The transactions and the extracted details are then written to dedicated staging tables. Its o.k. for staging tables to have duplicate entries. The data in these tables is kept until there is a confirmed row in the corresponding indexed database table (see "import_from_staging"). The schema is nearly identical to the final indexed tables but without indexes.

All (bulk)insert statements can be found in the StagingTables.cs file.

Import from staging

The actual import from the staging tables into the indexed main-schema is done by the import_from_staging() stored procedure.
When the bulk-source is active this procedure is only called from time to time. When the InvervalSource is active it is called after every new block.

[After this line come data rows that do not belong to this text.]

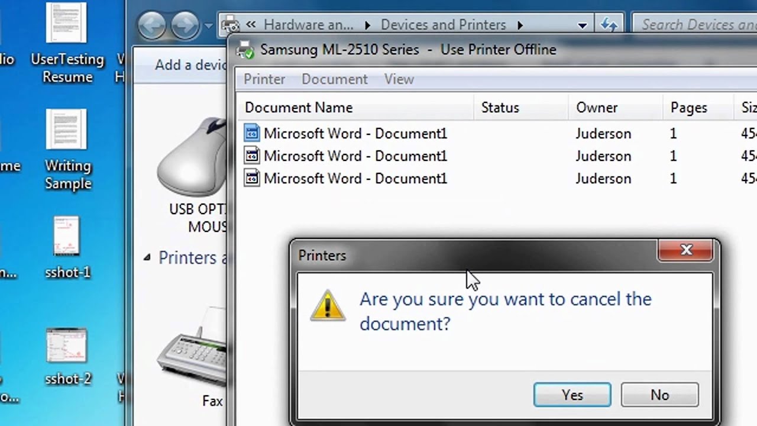757x426 pixels.
Task: Open the Document menu
Action: click(x=335, y=79)
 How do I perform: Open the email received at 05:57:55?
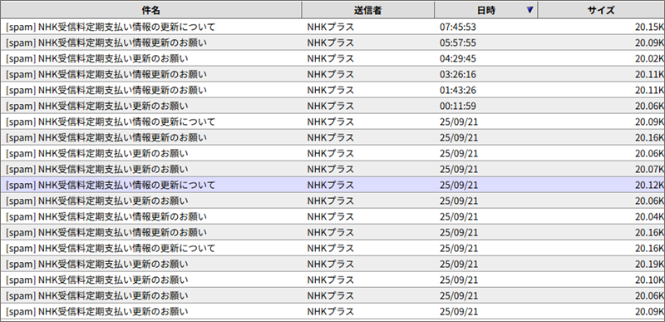click(x=333, y=42)
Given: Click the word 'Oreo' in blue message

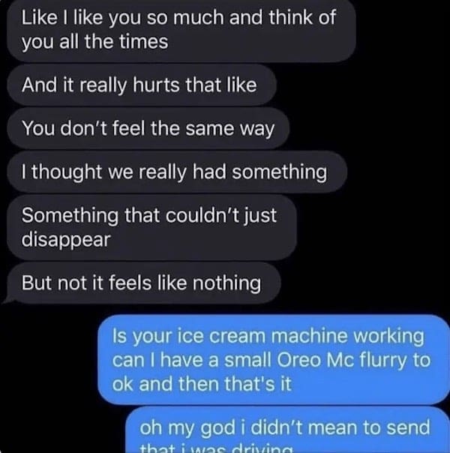Looking at the screenshot, I should 299,360.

Availability, Reliability, Consistency and Health checks

Availability, Reliability
It is possible to run multiple instances of the blockchain-indexer simultaneously (e.g. with different rpc-gateways). If both instances are healthy they will both write the same data to the staging tables. However only one instance can call import_from_staging() at the same time. This is achieved by using a Serializable database transaction. If two processes call the procedure at the same time then one of them will fail and in consequence restart its processing loop.

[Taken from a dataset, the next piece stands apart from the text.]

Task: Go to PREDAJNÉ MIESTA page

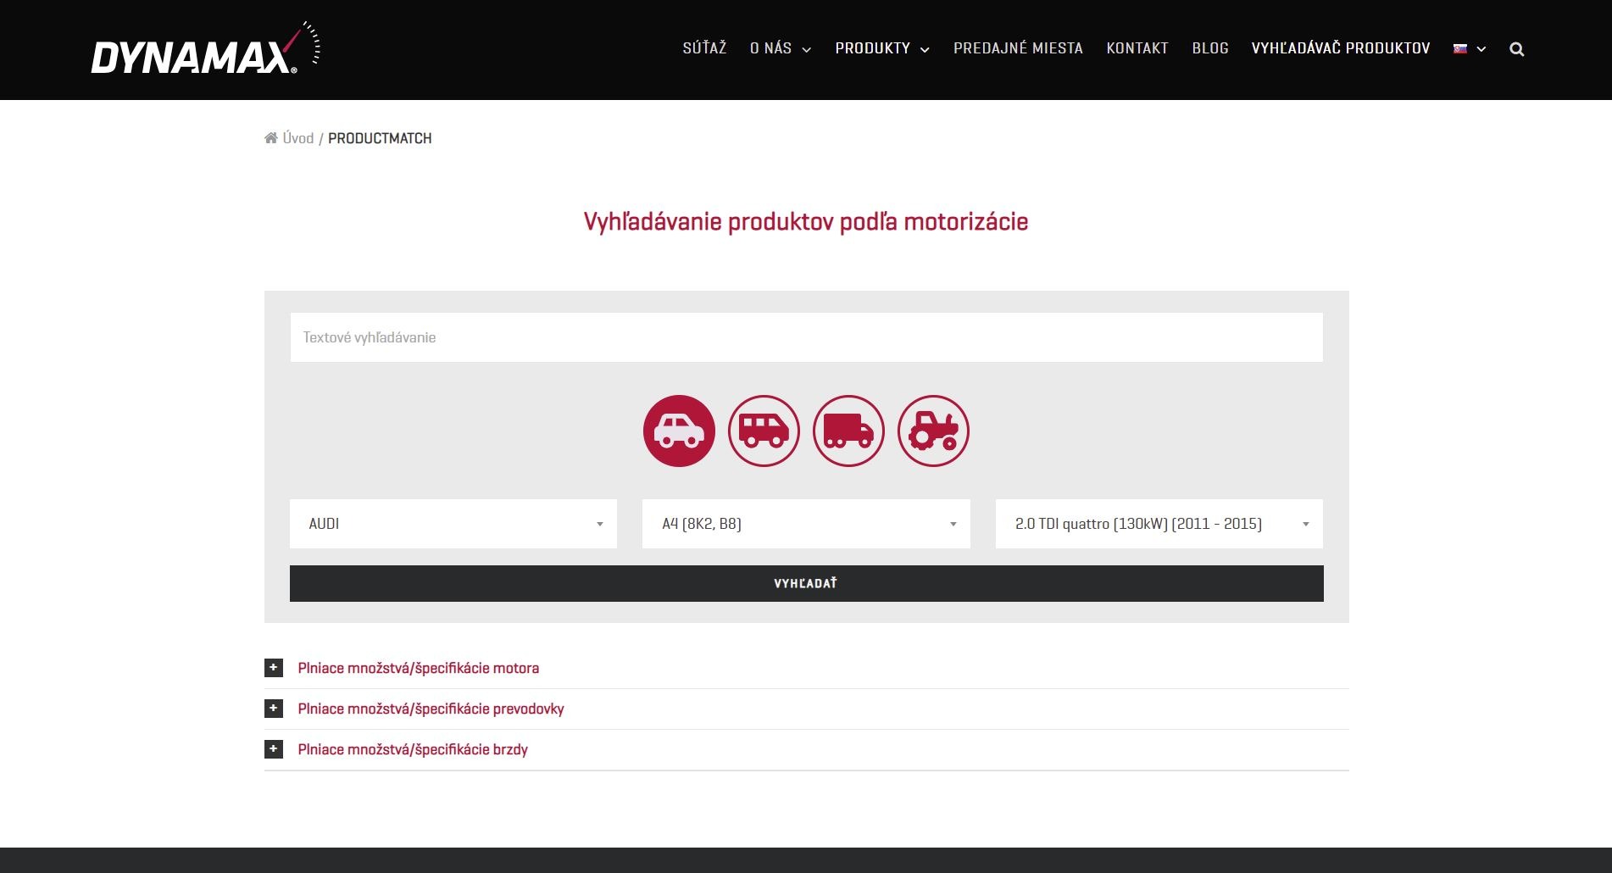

If a process expieriences an error it logs it and then restart it's processing loop. A increasing dynamic back-off time is applied after each error. The max waiting time is limited to 2 minutes.

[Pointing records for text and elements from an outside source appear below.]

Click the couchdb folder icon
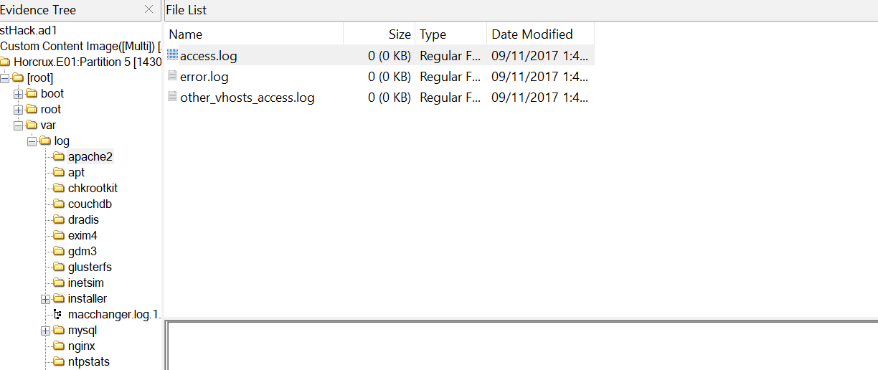The height and width of the screenshot is (370, 878). coord(59,204)
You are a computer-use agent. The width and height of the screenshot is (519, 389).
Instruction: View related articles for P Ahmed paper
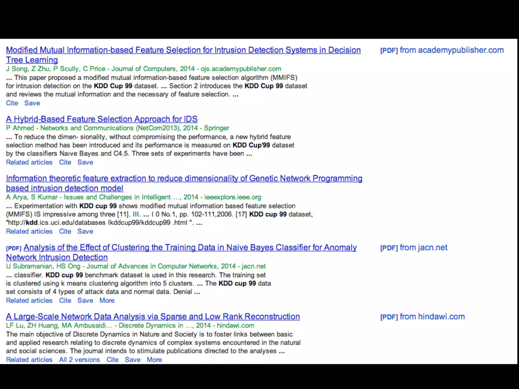click(x=29, y=162)
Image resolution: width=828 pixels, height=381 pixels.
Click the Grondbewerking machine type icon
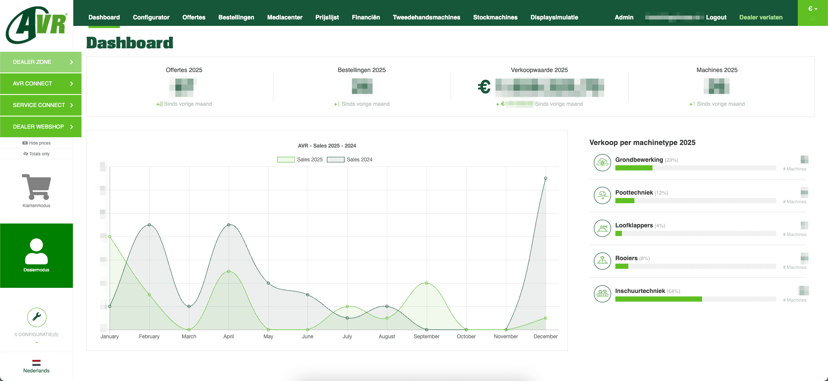tap(602, 163)
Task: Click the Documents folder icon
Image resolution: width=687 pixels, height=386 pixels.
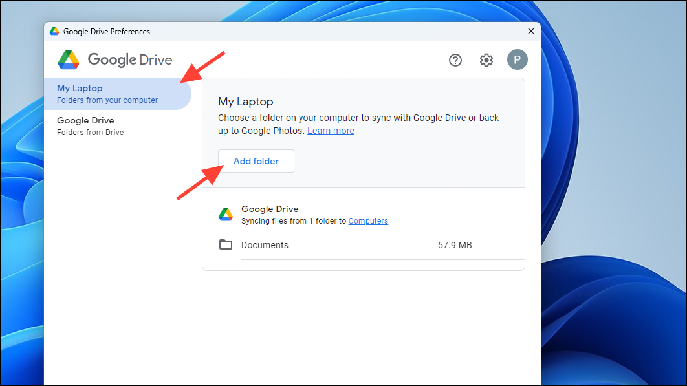Action: (225, 244)
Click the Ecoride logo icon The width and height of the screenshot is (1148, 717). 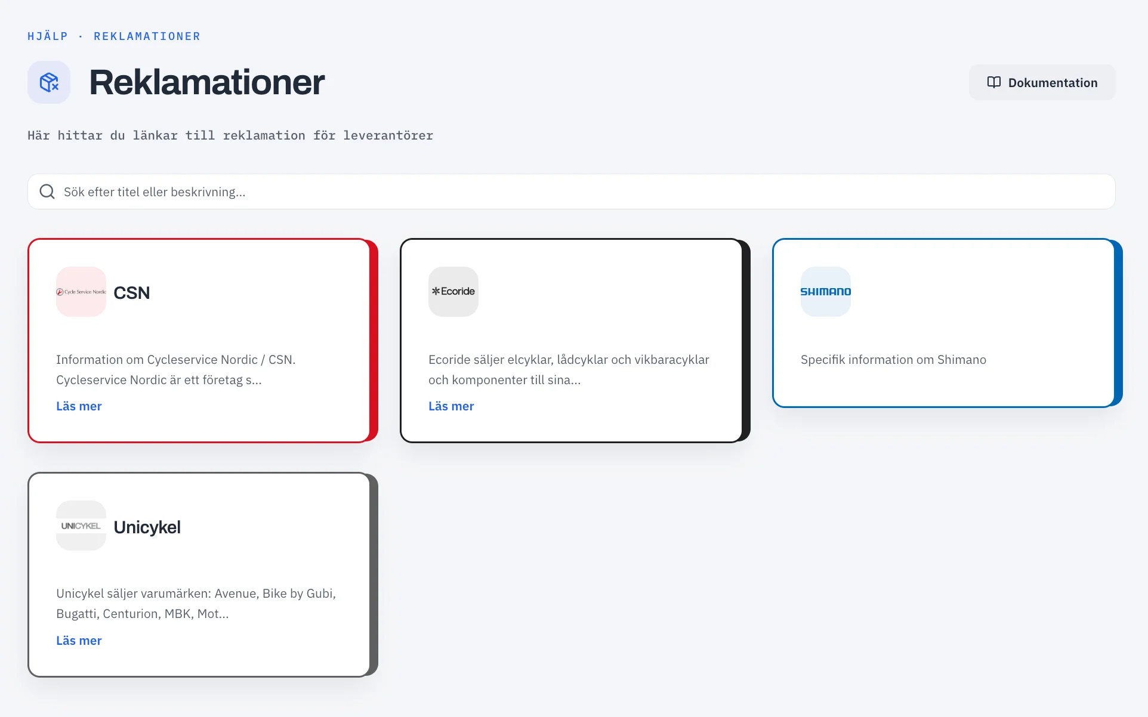click(x=453, y=292)
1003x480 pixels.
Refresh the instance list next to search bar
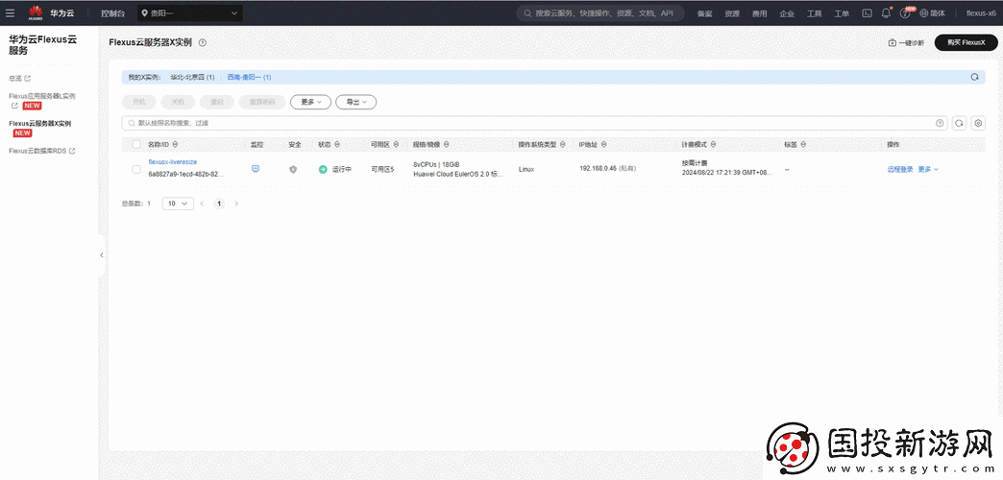(x=959, y=123)
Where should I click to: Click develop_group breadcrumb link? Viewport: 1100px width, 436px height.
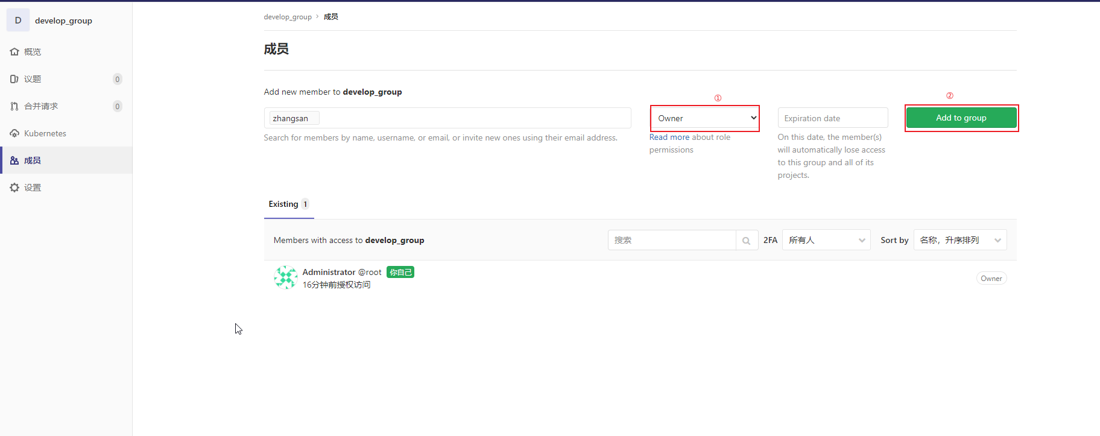288,17

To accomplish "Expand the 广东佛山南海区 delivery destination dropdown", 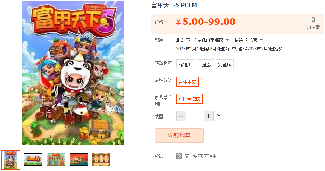I will pos(211,40).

Depending on the mode (bulk or live) the import_from_staging()-procedure is called with different timeouts:

  • CatchUp: 120 sec.
  • all others: 10 sec.

Consistency
On the start of each round of the processing loop the service checks which is the last fully imported block.
It does this by comparing all "requested_blocks" to the actually imported blocks in the indexed tables. The "requested_blocks"-table is written by any indexer-instance directly after ist BlockSource emitted the block number. Missing blocks are catched-up until the index is in-sync with the rpc-gateway.

The import_from_staging() executes the following steps:

  1. Mark rows in staging tables:
    1.1) All rows that form a complete block (number of distinct transactions equals the block's total_transaction_count) as "selected".
    1.2) All rows that already exist in the indexed tables as "already_available".
  2. Import all distinct "selected" rows into their final table
  3. Mark all "selected" and "already_available" staging-blocks as "imported"

In the service:
4) The service deletes all "imported" rows from the staging tables and returns the hashes of the "imported" transactions to websocket subscribers.

Reorgs
The indexer checks the last 16 blocks at an interval of 45 seconds. If a reorg occurred then all data from this block on will be deleted and re-imported.

Health checks
The service exposes a health check endpoint at http://0.0.0.0/health.
It returns code 200 if healthy or 500 if not healthy.

Known issues

  • Initially puts heavy load on the rpc-gateway because it downloads all blocks with 24 parallel connections (configurable) and receipts with 96 parallel connections (configurable) (should be replaced with direct ingest from a geth/netermind/etc. db)
  • Doesn't validate blocks
  • Uses a lot of threadpool threads and waits for some of them somewhere. This can cause thread pool starvation during the bulk import. 4 cores are adviced during this phase.